Taliban Again Seeks UN Recognition, Pipeline Project
Afghanistan's fundamentalist Taliban regime seized control of the northern city of Pul-e-Kumri today, one of the last remaining opposition military strongholds in the country. Pul-e-Kumri is the fourth strategic city to be taken by the Taliban in just under a week and a half, bringing Taliban militia one step closer to inflicting their rigid version of Islamic law on all Afghan citizens.
Following this week's military gains, Taliban military officials are positioning themselves for a seat in the United Nations, which is currently occupied by former Kabul government president Burhanuddin Rabbani. Recognition by the UN would allow advancement on a pipeline project that would carry petroleum products from Central Asia to India, Pakistan, and western Afghanistan. The project, headed by California-based oil company Unocal and Delta Oil of Saudi Arabia, would greatly benifit the Taliban, who describe it as the "economic backbone of the country," with thousands of construction jobs and millions of dollars in annual royalties.

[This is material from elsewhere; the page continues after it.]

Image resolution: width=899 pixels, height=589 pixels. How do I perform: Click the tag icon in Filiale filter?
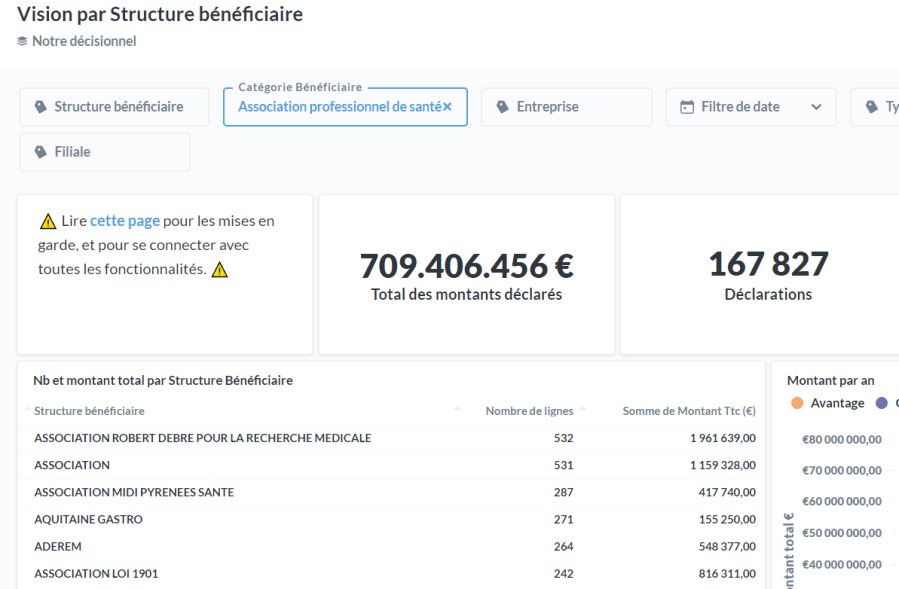click(41, 152)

Russian officials feel that Taliban advances pose a serious threat to their Commonwealth of Independent States, and plan to support opposition forces against recognition in the United Nations. They are joined by several other European nations who have been vocal in opposing the Taliban's harsh version of Islamic law, which has banned women from going to work , attaining an education, or receiving health care in Afghanistan.